On Fear, Entrepreneurship and Surfing

The last thing you expect while spending a few days on the coast, working and surfing, is to find yourself in deep fear.

I recently got back to Chile after a months of business trips across Europe: Milan, Barcelona, London – I came back tired but satisfied. Excited about the people and organisations I’ve met, about all the opportunities that are coming by and the interest we’re getting for Flythegap.

Though, less than 24 hours after landing in Santiago I left for Pichilemu, a spot on the coast. I felt like I needed to spend a few days regaining my energies, while surfing and (of course) catching up with emails.

And that’s when I started experiencing one of the weirdest feelings I felt in my life.

A sort of fear mixed with panic, enhanced by being physically tired and further messed up by my rational consciousness, that immediately wanted to regain the control and try to convince me that everything was just OK.

Meanwhile, of course I had to get back to Santiago, to the Startup Chile program and to my team – some of my responsibilities here in Chile.But I was missing the ocean, the waves and especially the surfing.

I know that staying close to the water always enhances my thoughts, and I felt the need to try to reconnect with that state of mind and see if I could use it to try to figure out what was happening.

And that’s how I ended up watching a movie that a friend of mine mentioned me a thousand of times, just telling me that it was based on the true story of a famous surfer: Chasing Mavericks.

You know, I love movies based on true stories, and there were waves and surfing too. Seemed OK to me. Well – it turned out to be quiet something more that just OK.

Chasing Mavericks

There’s this scene in the movie, when Jay and Frosty are diving in the water practicing holding their breath (Jay needs to get to four minutes to even consider surfing the Mavericks) and – as they are about to come up for air, a great white shark swims just above them (mini Spoiler Alert: they make it out).

When they get to the boat, Frosty asks to the upset Jay what happened.

“Why did you panic?
“Fear, I guess…”
“Well, one thing you gotta know: fear, panic. Two separate emotions. Fear’s healthy, panic’s deadly.”
“But if you’re scared to death, how do you not panic?”

“By identifying the fear. And what you’re afraid of. Not just out there, but in life.”


Hello, Fear & Panic. Nice to meet you.

I couldn’t help it – I felt like everything was clear again. Or at least understandable.

I think that especially when you have some sort of responsibility in life, or simply if you live by it as a principle, you just can’t avoid fear.

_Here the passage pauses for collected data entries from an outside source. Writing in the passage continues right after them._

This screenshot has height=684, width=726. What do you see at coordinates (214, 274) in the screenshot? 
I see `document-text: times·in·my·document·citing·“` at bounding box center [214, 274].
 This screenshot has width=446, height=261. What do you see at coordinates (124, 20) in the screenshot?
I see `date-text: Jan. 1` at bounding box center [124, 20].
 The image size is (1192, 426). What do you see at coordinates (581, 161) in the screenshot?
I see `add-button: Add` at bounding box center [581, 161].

And it doesn’t matter if your fear comes from being afraid of failing as an entrepreneur and “lose everything”, or from the chance of disappointing your parents that are paying for your studies, or the team you work with, your family, your supporters, your friends… You fear to miss the expectations of what or who matters to you.

And that’s just fine.

The important lesson there for me to learn was to not panic about it.

The fear and panic separation and identification, the four pillars of foundation, the importance of being honest in recognising what your inner call is and how to better prepare for it… this movie has several concepts that I couldn’t avoid to relate to my life as entrepreneur.

Finding them all very simple, thought clear and powerful.

Chasing Mavericks to me has been one of those types of messages that just make it to you, precisely when you need them the most.

May this blog post do the same for some of us, out there.

Hang loose


“Fear is good. Like self-doubt, fear is an indicator. Fear tells us what we have to do.

Remember our rule of thumb: The more scared we are of a work or calling, the more sure we can be that we have to do it.”